In September 2002, Berkeley, California’s public, free, and cement skatepark opened up to the public, but not without some controversy. In November 2000, while the park was in its development stages, a carcinogenic toxin, hexavalent chromium (Chromium VI), was discovered at the Fifth and Harrison site in the liberal municipality. After a cleanup with a hefty price tag (total budget jumped from 380,000 dollars to 821,000 dollars), the park’s construction continued.

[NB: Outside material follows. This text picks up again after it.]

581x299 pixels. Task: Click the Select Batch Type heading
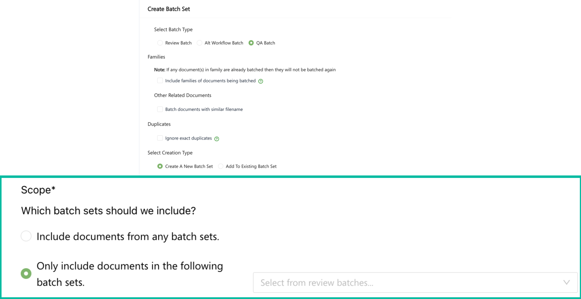(x=173, y=29)
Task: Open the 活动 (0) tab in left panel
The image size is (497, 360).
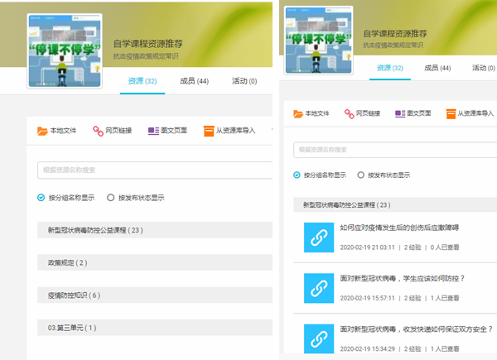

Even though the park had only been open for a mere four months, the city of Berkeley had to close the gates on December 27, 2002 for an undisclosed amount of time because contaminated water began seeping into the bowls.
What’s the big deal? It’s just a little water. Well, hexavalent chromium is on Proposition 65’s list of known chemicals to cause cancer or reproductive toxicity (oehha.ca.gov/prop65), and the Occupational Safety and Health Administration (OSHA, osha.gov) has set guidelines for a permissible level of toxicity at 100 parts per billion as a ceiling concentration or 100 parts per billion as an eight-hour time-weighted average. What? It means you shouldn’t be subjected to a room with the chemical in the air or exposed to the chemical for an extended period of time at an outdoor site.
According to a news story in the Saturday, January 4, 2003 edition of the San Francisco Chronicle (“Berkeley Skateboarding Park Closes Because Of Pollutant”) the level of toxicity of the water seeping into the bowls found at the Berkeley site measured 120 parts per billion in one bowl and 320 parts per billion in another bowl.
Does that make it dangerous to skate at the park? No one knows for sure. That’s why the park is temporarily closed until a solid answer can be found.